SOURCE MATERIAL:
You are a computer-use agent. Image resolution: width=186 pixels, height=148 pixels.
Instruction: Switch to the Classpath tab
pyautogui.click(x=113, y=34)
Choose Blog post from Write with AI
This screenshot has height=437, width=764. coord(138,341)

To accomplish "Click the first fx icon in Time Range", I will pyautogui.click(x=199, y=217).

--

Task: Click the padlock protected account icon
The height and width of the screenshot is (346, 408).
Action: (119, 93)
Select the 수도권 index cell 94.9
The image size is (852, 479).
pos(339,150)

INSTRUCTIONS TO FOLLOW: Those lines of the records that contain the string "icon" should be identified and copied.

WORKED SOLUTION:
To accomplish "Click the first fx icon in Time Range", I will pyautogui.click(x=199, y=217).
Task: Click the padlock protected account icon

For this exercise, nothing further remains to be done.